Can the cat play the hunting game in a mouse’s territory? In Beyond the Reach, directed by Jean-Baptiste Léonetti, and with the cast of Michael Douglas and Jeremy Irvine, a game we all know well will be refreshed and set in the Mojave Desert, where one man will learn a simple rule of hunting – never go beyond the reach if you`re not ready to face the consequences.
Ben (Jeremy Irvine) is made an offer by a local sheriff as the best candidate to guide Madec (Michael Douglas) to go beyond the reach in the Mojave Desert. A corporate shark seemingly has planned everything well; having one unique car that is equipped with all the essentials needed and he is on his way to conquer the local desert, and to find his target. A well begun trip turns out to be a nightmare for our hero, Ben, when Madec tries to frame Ben in the accidental murder of a man whom Ben knew very well.
When Ben disagrees to support the wealthy man`s theory of how the entire accident occurred, and rejects his generous offer to build his future and shine bright, Madec leaves Ben alone in the Desert under his watch to ensure that Ben will die from the hellish heat before he can make it back to town. Despite the well-calculated plan, it is not a success. Maden forgets that Ben was born and raised in the Desert, and knows better than anyone else how to survive there.
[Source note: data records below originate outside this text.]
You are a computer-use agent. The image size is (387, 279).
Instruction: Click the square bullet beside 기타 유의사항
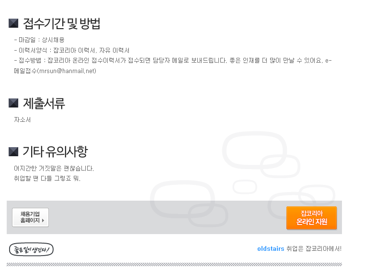pos(13,152)
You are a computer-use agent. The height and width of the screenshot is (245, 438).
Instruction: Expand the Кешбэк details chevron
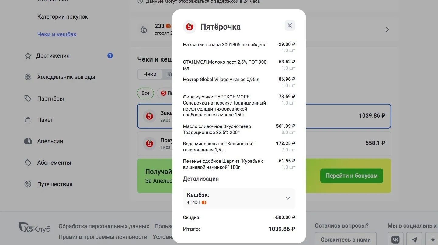pyautogui.click(x=288, y=198)
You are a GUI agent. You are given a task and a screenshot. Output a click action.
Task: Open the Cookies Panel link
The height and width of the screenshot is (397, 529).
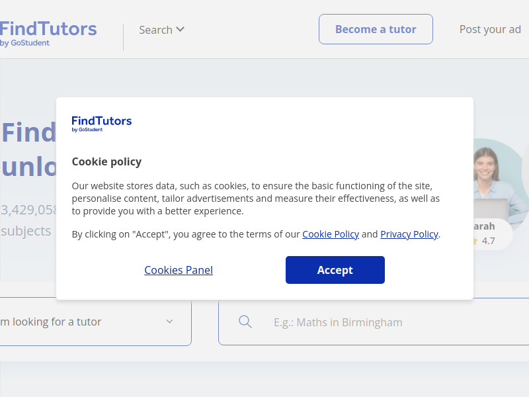click(x=179, y=270)

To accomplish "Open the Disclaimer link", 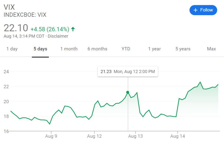I will pos(58,36).
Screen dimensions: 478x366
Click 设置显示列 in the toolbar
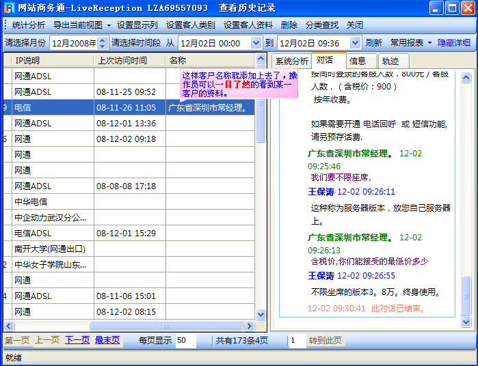point(137,25)
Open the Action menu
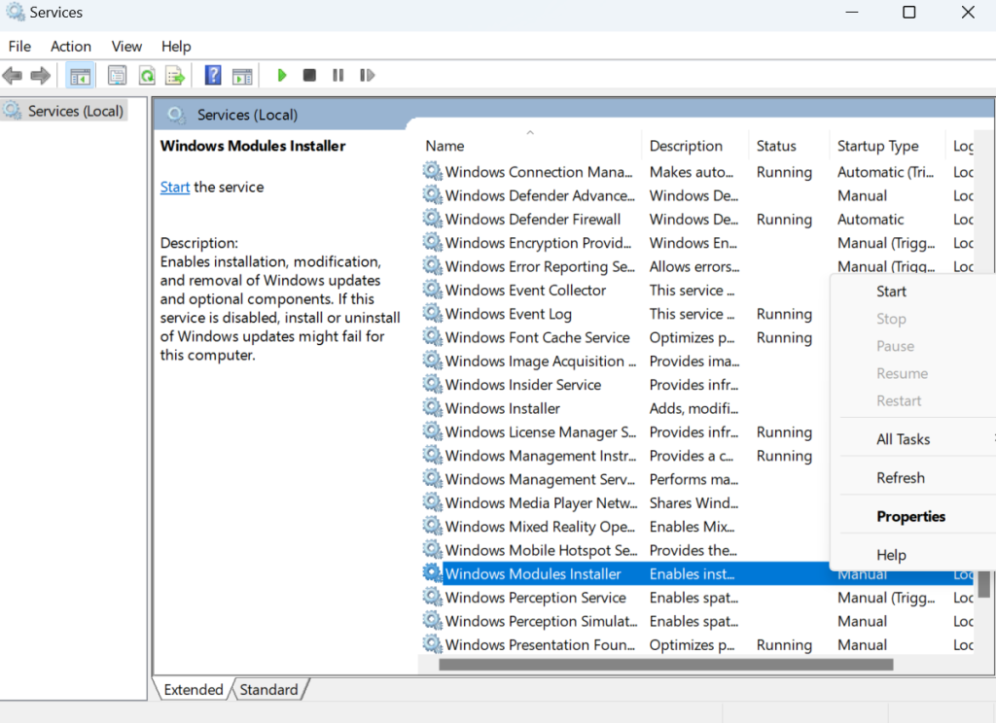Screen dimensions: 996x723 click(x=70, y=46)
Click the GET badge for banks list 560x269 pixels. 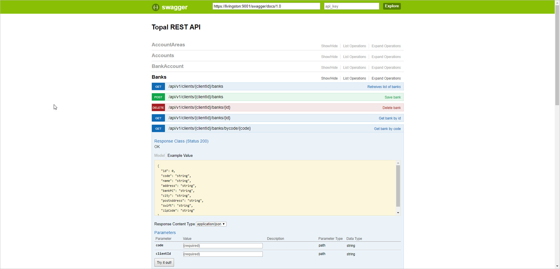tap(158, 87)
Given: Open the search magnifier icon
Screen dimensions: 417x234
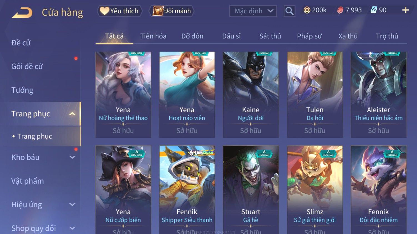Looking at the screenshot, I should (289, 11).
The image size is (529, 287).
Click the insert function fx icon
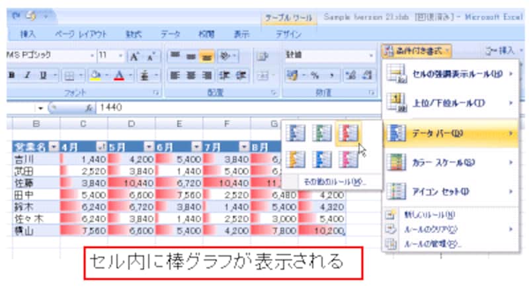[x=87, y=107]
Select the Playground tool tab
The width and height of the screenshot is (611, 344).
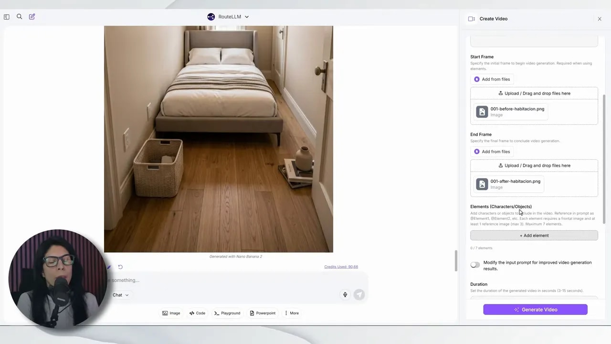227,313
Jean-Baptiste Léonetti has directed a very interesting and impressive psychological thriller, where he brings a cat-and-mouse game to a whole different level. Having Michael Douglas as the main bad guy is probably was one of the best choices he could have made, and there is no one else who could have managed this type of role better than him. Jeremy Irvine delivers a solid performance as Ben, who looks desperate, fragile, but not broken, despite the madness Madec puts him in.
Beyond The Reach is a well-crafted film that manages to keep the audience wondering who will give up first, Madec or Ben. Right from the beginning its filmmaker makes sure that it won`t look like just another generic Hollywood film, and spices it up with bit of a slow start which leaves the viewer feeling anxious, which is absolutely a good sign for this type of film. The viewer may at times feel bored, since we don’t see the two heroes develop throughout the film, but this is definitely required for Beyond The Reach to emphasize the loneliness, and the helpless situation Ben is in with the extremely hot conditions, and with no water.
In conclusion, Beyond The Reach won`t leave you disappointed. All of the Douglas/Irvine fans will find their solid performances top level and more than enough to keep the audience entertained. This film delivers exactly what is expected from the viewer, nothing more, and nothing less. It`s a very well-made, and watchable for anyone who likes cat-and-mouse-type-of-films.